▸ Action item: Copy each line in the data below that contains the word "green".

▸ Task material:
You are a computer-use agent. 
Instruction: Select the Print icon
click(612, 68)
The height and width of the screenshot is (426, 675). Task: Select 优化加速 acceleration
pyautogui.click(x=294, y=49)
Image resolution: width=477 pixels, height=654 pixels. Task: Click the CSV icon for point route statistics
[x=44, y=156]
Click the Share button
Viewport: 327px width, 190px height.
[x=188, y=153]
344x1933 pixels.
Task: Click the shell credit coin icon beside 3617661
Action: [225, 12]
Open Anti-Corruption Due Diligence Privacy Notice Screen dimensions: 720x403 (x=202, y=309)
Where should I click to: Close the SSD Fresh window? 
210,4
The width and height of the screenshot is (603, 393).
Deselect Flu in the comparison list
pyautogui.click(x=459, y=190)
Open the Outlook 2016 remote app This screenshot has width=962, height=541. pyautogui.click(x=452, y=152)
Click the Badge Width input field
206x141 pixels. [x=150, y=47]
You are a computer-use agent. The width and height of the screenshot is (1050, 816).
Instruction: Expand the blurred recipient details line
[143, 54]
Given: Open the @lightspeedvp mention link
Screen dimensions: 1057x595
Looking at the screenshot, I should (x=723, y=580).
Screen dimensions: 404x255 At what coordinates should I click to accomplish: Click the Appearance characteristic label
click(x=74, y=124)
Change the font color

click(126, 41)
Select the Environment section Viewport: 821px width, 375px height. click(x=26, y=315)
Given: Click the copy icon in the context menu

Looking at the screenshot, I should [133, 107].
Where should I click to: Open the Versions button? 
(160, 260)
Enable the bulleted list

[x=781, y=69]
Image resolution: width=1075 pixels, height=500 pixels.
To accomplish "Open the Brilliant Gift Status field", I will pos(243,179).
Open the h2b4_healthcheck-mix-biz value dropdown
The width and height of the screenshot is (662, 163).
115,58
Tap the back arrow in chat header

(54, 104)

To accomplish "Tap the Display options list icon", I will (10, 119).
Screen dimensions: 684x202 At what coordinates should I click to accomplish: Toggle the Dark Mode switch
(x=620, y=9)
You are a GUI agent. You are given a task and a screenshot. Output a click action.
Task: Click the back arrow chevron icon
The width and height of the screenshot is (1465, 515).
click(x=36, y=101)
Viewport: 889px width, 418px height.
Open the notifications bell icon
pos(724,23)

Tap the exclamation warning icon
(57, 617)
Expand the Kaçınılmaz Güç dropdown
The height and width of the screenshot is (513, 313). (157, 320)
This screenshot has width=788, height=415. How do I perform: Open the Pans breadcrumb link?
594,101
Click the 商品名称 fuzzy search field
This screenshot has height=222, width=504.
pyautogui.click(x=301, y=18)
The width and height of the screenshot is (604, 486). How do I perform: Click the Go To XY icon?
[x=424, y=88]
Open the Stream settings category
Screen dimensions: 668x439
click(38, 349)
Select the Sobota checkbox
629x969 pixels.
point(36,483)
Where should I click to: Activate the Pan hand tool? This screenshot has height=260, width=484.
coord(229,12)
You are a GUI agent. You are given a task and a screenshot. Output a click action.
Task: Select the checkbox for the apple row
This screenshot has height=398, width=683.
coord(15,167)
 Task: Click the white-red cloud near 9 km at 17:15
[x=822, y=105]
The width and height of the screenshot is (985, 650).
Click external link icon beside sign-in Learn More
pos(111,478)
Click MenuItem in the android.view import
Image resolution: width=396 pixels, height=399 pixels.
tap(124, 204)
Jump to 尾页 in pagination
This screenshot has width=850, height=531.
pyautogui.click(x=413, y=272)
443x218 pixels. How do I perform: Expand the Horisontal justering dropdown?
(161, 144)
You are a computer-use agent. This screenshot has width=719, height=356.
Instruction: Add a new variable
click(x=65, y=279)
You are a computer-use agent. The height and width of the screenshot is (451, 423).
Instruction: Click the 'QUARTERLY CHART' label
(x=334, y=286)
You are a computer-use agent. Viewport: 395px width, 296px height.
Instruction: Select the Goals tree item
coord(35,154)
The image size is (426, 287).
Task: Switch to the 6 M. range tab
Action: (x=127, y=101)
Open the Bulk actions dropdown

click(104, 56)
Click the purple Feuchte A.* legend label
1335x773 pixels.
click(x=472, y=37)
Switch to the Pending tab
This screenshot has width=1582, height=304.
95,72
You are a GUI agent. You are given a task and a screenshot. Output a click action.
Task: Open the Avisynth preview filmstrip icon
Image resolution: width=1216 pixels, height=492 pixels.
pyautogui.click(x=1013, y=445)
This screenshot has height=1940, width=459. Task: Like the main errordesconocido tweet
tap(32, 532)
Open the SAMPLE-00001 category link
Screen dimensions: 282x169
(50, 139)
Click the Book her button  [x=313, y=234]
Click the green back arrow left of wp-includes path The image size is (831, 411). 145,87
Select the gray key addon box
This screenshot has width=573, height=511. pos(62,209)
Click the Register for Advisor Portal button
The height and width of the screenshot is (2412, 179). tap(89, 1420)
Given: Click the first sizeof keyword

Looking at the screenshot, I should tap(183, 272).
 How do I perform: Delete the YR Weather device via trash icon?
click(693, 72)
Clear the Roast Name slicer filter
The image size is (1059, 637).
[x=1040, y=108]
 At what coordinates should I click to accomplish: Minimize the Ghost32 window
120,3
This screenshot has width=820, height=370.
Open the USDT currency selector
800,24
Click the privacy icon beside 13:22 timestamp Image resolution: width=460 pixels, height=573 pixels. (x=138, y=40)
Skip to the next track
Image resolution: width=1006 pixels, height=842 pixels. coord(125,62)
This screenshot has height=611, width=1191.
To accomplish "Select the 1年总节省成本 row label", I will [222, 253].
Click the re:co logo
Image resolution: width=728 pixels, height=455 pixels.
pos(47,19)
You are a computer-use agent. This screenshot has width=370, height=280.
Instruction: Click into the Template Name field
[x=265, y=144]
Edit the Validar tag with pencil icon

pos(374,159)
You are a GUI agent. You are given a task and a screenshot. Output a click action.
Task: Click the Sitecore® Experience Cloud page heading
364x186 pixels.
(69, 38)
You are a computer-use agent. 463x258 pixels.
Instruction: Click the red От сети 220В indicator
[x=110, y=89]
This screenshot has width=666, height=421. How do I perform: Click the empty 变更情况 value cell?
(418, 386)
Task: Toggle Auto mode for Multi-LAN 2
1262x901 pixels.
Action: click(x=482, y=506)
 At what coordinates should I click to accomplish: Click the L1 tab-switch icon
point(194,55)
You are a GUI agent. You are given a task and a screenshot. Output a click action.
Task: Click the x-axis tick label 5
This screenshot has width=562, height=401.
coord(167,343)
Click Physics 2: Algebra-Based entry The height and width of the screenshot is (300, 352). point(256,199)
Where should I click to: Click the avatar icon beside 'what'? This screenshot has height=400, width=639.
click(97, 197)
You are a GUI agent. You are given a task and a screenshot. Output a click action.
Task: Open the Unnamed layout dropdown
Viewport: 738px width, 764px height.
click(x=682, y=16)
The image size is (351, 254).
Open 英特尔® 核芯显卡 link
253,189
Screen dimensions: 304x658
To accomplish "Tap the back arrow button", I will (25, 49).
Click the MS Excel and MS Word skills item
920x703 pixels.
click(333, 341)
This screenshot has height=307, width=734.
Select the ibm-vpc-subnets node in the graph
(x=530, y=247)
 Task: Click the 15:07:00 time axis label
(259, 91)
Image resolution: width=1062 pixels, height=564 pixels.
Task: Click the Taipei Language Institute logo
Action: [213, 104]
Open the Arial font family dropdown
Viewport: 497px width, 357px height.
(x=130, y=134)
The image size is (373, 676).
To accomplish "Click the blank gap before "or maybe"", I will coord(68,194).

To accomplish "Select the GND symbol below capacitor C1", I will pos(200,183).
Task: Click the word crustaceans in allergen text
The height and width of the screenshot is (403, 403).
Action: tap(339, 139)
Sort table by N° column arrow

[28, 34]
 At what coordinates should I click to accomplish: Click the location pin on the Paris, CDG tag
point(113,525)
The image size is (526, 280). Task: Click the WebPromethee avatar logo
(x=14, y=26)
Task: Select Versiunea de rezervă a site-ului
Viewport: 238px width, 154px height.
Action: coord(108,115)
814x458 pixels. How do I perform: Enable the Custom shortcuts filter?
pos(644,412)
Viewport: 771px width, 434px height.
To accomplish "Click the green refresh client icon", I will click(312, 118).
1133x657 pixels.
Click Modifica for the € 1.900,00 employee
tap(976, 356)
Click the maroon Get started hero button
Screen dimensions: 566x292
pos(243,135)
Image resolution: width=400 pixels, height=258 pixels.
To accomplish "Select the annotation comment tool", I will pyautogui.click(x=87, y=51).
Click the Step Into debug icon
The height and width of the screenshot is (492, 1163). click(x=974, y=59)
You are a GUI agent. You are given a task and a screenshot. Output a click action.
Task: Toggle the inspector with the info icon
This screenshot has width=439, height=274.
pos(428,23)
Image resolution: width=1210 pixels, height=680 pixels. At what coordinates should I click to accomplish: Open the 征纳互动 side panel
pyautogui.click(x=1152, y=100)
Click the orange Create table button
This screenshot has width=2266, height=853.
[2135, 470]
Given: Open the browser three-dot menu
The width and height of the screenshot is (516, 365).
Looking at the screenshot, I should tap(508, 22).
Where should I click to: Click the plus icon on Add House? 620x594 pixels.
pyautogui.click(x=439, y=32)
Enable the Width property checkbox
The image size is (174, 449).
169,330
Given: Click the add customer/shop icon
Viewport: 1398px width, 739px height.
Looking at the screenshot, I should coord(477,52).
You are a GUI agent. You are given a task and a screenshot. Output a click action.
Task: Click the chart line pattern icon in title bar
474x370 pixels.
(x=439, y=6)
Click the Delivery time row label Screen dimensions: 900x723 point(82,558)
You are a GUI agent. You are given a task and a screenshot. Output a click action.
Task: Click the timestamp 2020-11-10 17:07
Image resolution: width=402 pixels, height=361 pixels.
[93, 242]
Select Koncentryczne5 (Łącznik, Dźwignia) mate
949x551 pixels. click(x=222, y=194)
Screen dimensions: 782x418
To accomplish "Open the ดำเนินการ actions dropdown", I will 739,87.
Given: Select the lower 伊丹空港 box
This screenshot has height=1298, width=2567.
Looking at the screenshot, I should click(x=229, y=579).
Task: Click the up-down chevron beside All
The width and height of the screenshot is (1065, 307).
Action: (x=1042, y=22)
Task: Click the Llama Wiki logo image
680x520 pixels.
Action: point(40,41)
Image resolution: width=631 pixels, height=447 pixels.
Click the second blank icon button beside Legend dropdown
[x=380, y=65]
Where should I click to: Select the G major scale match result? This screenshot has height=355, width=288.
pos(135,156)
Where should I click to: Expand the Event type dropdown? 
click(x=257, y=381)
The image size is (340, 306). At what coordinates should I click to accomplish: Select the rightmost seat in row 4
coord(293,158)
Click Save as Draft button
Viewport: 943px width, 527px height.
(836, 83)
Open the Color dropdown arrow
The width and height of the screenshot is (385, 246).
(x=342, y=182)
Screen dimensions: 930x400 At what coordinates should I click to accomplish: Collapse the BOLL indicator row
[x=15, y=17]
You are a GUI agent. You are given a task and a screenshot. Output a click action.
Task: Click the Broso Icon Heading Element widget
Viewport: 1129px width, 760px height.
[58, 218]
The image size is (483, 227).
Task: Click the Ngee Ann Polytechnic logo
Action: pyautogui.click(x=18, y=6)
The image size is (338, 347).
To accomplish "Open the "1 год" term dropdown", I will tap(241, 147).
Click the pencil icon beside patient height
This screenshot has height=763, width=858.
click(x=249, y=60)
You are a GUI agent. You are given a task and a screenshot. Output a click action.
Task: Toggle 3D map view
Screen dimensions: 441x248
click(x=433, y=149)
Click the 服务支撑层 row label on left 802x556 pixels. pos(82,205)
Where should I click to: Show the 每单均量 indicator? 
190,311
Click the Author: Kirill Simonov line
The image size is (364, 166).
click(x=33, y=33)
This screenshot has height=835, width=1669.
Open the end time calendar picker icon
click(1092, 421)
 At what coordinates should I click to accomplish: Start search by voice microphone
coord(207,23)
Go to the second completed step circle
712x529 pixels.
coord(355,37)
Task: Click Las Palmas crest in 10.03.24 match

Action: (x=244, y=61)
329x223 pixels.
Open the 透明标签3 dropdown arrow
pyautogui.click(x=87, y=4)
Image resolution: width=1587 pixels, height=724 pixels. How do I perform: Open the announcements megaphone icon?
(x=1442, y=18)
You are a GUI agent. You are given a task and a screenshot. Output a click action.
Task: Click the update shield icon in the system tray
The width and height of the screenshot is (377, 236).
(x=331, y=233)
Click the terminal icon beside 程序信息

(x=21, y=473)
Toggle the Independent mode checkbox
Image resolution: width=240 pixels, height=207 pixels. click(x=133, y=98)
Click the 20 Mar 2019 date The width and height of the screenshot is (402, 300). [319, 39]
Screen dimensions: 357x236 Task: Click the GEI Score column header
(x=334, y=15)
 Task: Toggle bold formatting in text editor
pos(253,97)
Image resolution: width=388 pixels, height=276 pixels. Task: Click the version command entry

▸ Problem solution:
Click the green back arrow left of wp-includes path The image size is (831, 411). 145,87
To accomplish "Click the green refresh client icon", I will click(312, 118).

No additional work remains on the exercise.